━━ Listed records

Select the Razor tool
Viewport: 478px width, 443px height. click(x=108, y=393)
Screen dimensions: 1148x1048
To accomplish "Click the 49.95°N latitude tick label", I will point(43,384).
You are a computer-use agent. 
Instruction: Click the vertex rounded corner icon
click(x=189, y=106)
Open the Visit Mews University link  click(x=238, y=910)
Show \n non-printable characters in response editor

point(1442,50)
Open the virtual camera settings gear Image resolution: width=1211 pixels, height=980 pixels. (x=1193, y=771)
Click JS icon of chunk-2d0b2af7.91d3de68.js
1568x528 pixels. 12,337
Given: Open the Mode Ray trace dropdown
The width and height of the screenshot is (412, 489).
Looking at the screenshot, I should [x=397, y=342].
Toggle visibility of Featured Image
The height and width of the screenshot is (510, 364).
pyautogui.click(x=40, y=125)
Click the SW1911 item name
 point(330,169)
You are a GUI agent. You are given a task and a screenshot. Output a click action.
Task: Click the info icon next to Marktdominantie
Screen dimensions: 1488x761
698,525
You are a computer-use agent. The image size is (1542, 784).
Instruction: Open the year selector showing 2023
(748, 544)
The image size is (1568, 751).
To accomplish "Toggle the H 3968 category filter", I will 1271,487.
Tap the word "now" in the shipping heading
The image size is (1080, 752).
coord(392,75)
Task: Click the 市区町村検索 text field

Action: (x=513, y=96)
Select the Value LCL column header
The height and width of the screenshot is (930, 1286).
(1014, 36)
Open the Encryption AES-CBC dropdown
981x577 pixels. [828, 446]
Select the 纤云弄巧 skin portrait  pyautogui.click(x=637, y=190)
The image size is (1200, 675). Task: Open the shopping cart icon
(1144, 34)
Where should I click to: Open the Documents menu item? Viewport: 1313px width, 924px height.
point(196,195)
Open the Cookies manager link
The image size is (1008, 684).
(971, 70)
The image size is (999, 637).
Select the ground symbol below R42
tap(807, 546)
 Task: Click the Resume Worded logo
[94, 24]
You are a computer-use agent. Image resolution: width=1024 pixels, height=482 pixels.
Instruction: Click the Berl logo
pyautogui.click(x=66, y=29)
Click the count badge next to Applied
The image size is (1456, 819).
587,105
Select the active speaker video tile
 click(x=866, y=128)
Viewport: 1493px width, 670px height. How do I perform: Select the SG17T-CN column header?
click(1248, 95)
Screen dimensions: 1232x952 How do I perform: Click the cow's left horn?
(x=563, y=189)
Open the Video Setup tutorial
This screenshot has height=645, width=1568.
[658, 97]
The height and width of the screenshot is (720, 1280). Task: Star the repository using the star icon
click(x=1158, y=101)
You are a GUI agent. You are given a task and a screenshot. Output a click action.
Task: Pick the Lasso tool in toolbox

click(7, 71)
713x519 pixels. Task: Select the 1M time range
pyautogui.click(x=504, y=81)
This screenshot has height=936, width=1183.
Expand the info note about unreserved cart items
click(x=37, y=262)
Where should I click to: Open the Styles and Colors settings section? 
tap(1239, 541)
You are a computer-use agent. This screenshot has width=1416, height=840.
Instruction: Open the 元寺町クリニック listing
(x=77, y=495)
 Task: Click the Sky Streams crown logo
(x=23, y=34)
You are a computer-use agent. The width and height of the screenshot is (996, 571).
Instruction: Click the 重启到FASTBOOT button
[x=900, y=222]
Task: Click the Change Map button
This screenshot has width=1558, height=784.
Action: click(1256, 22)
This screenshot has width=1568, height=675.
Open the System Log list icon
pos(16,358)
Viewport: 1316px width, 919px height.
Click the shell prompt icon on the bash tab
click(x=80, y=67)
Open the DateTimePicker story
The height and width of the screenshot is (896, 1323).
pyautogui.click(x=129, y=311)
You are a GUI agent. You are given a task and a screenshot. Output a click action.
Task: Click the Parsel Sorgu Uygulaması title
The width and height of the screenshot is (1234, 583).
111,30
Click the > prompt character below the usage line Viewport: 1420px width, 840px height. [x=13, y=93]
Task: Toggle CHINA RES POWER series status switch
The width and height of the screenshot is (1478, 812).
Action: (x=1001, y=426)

━━━━

* [Exercise objective]
Transcribe the records from the line containing "You are a computer-use agent. Image" through the line containing "click(x=1158, y=101)", reproducing each line exactly.

* [Reply to the task]
You are a computer-use agent. Image resolution: width=1024 pixels, height=482 pixels.
Instruction: Click the Berl logo
pyautogui.click(x=66, y=29)
Click the count badge next to Applied
The image size is (1456, 819).
587,105
Select the active speaker video tile
 click(x=866, y=128)
Viewport: 1493px width, 670px height. How do I perform: Select the SG17T-CN column header?
click(1248, 95)
Screen dimensions: 1232x952 How do I perform: Click the cow's left horn?
(x=563, y=189)
Open the Video Setup tutorial
This screenshot has height=645, width=1568.
[658, 97]
The height and width of the screenshot is (720, 1280). Task: Star the repository using the star icon
click(x=1158, y=101)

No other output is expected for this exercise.